Interface element data »
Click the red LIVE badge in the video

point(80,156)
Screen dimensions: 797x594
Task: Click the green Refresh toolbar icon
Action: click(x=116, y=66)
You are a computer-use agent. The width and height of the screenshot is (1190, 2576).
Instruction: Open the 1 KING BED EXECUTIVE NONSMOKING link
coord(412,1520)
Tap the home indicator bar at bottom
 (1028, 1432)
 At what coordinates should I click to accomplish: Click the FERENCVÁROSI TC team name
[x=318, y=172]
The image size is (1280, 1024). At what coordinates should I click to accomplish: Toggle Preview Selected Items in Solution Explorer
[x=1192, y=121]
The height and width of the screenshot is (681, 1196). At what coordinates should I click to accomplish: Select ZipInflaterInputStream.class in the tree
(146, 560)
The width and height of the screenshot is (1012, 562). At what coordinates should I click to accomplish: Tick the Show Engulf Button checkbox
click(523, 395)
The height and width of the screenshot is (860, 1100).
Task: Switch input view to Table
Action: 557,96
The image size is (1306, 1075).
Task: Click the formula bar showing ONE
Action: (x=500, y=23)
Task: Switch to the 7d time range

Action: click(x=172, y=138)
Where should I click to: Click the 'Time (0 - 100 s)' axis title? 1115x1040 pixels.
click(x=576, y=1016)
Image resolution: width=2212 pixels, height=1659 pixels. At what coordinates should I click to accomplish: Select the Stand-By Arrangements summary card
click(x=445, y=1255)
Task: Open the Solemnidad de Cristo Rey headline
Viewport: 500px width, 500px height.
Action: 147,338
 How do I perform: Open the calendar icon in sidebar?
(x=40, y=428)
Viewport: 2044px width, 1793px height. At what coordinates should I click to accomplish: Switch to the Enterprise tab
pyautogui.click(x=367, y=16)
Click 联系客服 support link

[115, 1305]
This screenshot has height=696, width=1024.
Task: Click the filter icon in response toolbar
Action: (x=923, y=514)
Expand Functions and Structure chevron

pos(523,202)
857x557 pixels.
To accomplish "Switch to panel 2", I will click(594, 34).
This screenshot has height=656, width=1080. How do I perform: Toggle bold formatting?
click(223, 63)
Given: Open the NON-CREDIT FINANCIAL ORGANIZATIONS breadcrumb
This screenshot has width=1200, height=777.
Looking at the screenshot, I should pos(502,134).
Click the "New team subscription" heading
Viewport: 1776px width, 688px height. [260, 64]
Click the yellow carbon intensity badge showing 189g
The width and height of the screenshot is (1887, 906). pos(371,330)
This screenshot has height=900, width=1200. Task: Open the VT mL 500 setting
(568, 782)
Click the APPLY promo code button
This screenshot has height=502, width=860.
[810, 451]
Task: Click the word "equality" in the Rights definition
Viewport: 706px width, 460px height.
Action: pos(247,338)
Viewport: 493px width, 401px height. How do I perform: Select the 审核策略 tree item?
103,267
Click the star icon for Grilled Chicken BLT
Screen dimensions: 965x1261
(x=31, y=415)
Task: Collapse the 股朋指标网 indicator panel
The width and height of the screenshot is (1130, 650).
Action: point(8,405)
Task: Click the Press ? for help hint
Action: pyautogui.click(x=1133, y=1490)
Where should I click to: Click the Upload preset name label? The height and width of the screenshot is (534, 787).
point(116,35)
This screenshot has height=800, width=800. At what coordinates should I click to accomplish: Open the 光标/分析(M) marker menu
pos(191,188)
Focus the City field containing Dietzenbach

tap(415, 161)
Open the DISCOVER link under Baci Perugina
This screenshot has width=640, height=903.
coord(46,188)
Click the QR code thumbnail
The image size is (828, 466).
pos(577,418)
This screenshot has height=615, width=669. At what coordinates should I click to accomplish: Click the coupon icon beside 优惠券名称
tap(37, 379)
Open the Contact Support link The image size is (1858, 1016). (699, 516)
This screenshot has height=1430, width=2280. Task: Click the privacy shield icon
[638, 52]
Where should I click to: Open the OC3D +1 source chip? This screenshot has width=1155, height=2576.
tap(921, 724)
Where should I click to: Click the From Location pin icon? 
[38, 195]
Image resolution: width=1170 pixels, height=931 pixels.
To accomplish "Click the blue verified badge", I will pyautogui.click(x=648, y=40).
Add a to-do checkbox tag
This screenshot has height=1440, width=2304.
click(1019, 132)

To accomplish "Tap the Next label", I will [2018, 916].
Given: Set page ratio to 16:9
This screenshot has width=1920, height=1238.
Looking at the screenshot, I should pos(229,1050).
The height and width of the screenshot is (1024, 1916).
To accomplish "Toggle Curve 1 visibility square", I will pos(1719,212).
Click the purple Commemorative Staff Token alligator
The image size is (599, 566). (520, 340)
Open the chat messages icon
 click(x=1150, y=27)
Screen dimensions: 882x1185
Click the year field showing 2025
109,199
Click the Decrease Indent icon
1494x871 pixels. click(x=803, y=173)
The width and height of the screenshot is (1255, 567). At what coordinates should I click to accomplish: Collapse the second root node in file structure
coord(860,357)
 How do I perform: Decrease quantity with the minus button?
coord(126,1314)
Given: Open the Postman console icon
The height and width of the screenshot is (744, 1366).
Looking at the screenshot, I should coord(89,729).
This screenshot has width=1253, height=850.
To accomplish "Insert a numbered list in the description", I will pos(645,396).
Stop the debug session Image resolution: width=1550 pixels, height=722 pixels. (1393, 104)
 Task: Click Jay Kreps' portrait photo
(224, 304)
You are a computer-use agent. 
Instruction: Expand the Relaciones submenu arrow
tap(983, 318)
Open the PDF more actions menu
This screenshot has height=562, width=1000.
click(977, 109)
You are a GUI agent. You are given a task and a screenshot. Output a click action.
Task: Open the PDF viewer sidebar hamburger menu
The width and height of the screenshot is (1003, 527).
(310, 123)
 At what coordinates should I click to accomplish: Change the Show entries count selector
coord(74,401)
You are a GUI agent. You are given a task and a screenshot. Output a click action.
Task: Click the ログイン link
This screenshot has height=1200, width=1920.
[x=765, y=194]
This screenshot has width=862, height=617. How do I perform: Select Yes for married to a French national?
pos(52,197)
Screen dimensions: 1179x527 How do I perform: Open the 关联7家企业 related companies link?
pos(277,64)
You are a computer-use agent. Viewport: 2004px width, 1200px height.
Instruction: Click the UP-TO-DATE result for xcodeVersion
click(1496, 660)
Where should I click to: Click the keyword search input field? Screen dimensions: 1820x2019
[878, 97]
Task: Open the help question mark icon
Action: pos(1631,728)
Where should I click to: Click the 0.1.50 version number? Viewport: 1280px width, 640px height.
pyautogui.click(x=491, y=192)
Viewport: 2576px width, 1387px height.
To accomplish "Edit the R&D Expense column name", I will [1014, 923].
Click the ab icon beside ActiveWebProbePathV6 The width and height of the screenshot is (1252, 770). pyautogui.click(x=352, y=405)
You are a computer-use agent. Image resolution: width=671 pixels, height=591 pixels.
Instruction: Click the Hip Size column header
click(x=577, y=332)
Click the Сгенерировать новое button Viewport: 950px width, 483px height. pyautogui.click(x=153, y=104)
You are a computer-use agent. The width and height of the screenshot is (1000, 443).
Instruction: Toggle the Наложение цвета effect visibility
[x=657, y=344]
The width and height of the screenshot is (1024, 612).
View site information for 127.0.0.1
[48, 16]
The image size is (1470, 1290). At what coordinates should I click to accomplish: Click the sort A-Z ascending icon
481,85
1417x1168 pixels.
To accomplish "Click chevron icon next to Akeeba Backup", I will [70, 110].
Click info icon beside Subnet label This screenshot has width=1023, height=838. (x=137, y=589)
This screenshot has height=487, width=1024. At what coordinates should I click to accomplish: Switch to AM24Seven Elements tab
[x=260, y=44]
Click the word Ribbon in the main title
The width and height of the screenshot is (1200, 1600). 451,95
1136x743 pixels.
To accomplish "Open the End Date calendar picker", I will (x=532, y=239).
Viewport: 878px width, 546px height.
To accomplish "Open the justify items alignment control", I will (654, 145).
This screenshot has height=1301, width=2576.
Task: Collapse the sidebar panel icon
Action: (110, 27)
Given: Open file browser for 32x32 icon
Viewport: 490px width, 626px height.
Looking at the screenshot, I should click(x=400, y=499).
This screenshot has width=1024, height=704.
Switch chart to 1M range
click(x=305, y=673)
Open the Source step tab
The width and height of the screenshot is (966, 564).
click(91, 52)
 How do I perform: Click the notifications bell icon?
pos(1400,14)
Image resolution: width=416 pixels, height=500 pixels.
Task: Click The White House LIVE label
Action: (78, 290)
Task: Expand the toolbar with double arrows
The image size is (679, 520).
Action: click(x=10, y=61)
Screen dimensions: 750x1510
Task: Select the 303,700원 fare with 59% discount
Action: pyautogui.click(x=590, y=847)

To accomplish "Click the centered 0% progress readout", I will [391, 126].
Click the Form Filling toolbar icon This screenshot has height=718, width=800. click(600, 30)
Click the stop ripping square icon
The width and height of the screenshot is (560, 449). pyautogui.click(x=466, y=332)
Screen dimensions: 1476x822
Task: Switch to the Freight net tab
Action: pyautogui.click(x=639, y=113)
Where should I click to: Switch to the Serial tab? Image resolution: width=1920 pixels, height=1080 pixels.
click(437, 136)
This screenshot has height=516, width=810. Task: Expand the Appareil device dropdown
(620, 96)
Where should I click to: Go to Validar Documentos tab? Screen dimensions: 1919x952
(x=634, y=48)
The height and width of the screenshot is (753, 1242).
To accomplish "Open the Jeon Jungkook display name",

AIM OF THE TASK » Render the data above as a numbered list, starting at the line that contains "Click the ab" and ending after the line that contains "Click info icon". Omit any blank lines.

THE ANSWER »
1. Click the ab icon beside ActiveWebProbePathV6 The width and height of the screenshot is (1252, 770). pyautogui.click(x=352, y=405)
2. You are a computer-use agent. Image resolution: width=671 pixels, height=591 pixels.
3. Instruction: Click the Hip Size column header
4. click(x=577, y=332)
5. Click the Сгенерировать новое button Viewport: 950px width, 483px height. pyautogui.click(x=153, y=104)
6. You are a computer-use agent. The width and height of the screenshot is (1000, 443).
7. Instruction: Toggle the Наложение цвета effect visibility
8. [x=657, y=344]
9. The width and height of the screenshot is (1024, 612).
10. View site information for 127.0.0.1
11. [48, 16]
12. The image size is (1470, 1290). At what coordinates should I click to accomplish: Click the sort A-Z ascending icon
13. 481,85
14. 1417x1168 pixels.
15. To accomplish "Click chevron icon next to Akeeba Backup", I will [70, 110].
16. Click info icon beside Subnet label This screenshot has width=1023, height=838. (x=137, y=589)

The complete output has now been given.